Ander, the strikingly handsome half-elf bard, sank wearily to the ground and leaned against a fallen log. They’d been on the road without stop lately, and he was feeling the weariness in his bones. Still, his friends, even the new ones, got him through it. He wasn’t comfortable with the mantel of leadership that seemed to default to him, but he’d always do his best to help them.
The party’s newest and smallest member, Snow, pulled out a spell book and starting studying his spells. The little kobold had endeared himself to the companions, despite their history fighting his brethren months ago in Ellery. He compared notes with fellow wizard, the mechanical 2zard, while the halfling Nedwyn took her time surveying the perimeter of the camp for dangers. Tyrael, the tiefling sorcerer practiced his casting rituals, determined to make himself more potent in battle.
Not all of the companions remained.

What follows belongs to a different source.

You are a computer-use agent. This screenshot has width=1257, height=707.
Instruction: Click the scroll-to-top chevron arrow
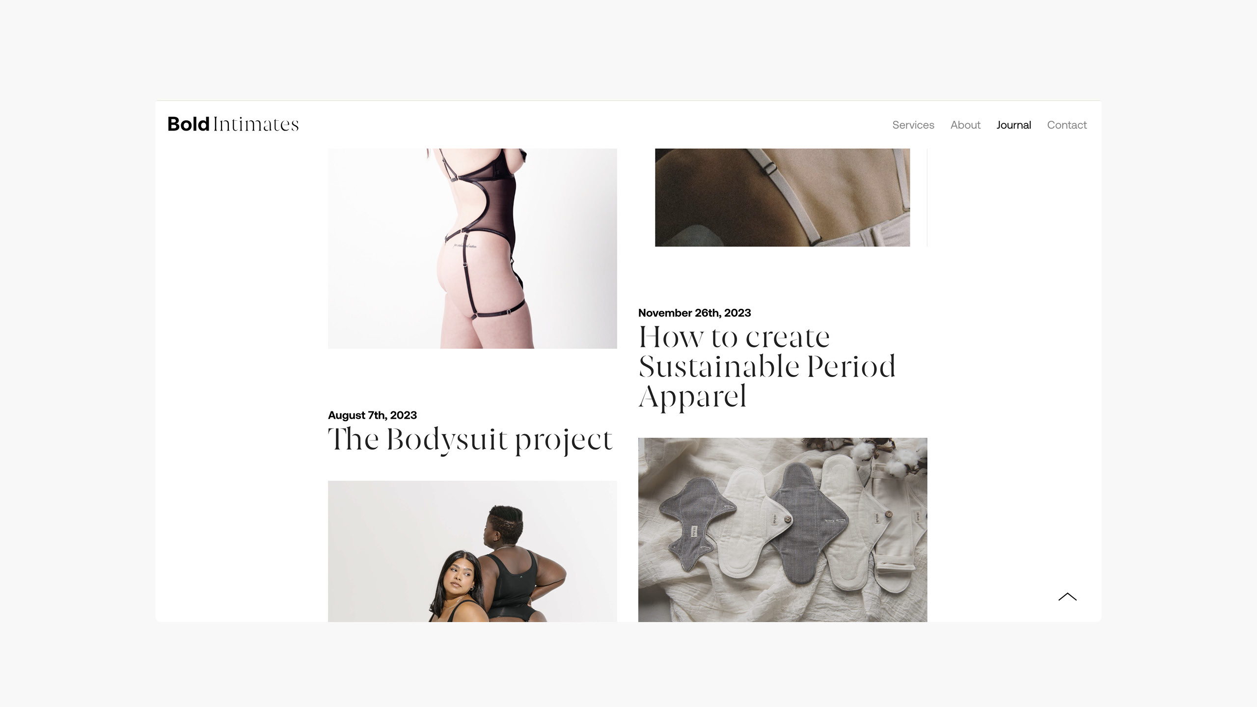pos(1067,597)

Westendorf, the wizard they’d brought out of Ellery, had departed the group, choosing to explore a personal issue. His replacement claimed to be a monk of the drunken master variety, the group’s second goliath member. He called himself Northwind. Ander had seen flashes of his prowess in battle, but thought maybe the alcohol played too strong a role. He snored loudly, already asleep. Still, he had his charms, and wasn’t unlike another strong personality the grouped missed. Ander felt his heart hurt when he didn’t see Mordo’s hulking metal form around the fire.

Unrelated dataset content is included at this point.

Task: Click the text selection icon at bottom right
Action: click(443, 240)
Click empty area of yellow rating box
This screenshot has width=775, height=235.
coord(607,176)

Ander looked over at Enolo, the party’s original goliath. The bard had come to count on the huge paladin over the weeks and was happy that his friend had become smitten with one of the female goliath refugees. Truth be known, Ander had helped out Enolo with a little magic to soften his rough edges when he talked to the female. Those two were sitting next to each other chatting, Enolo as happy as Ander had seen him. The sight gave his heart hope that even in a world that had been so hostile to his own romance—real romance, not simple evenings of pleasure—love might have a chance. So caught up in his feelings, he didn’t notice the group’s gnome druid approach him.

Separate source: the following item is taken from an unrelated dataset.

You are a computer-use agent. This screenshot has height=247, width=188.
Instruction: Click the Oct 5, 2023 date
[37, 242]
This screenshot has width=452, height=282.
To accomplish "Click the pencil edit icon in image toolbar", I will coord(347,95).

“Say, Ander,” Dalvin said, louder than he needed to. The difference of three vertical feet from Dalvin’s mouth to Ander’s ear wasn’t the issue; Ander suddenly realized Dalvin had already tried to get his attention once. All the companions had turned to regard them.
“Sorry, Dalvin,” Ander said. “I was lost in my own thoughts.”
“I can see, that, old friend. It’s not the first time lately. The other night, you reacted very strongly to the thought of confronting that sorceress sister of the loxodon we saved.”
“Oh, that…” Ander felt a hot flush on his face. “She, she certainly sounded formidable.”
“She did, but you’re not one to let that stop you.”
“You overestimate my bravery, perhaps.”
“You’re cautious, but no coward.”
Ander’s eyes shifted away. He wasn’t so sure.
“Anyway,” Dalvin continued, “that night, in your sleep, you called out the name ‘Esmeralda’.”
“I did?!” Ander’s flush face was threatening a cold sweat. “I—I…You must be mistaken.”
“It’s not the first time you mentioned her name. Back in the elven temple, at the Test of Poetry, you mentioned Esmeralda and Sevrin, and claimed to dislike poetry.”
“Well, you know poets, with their berets and everything.”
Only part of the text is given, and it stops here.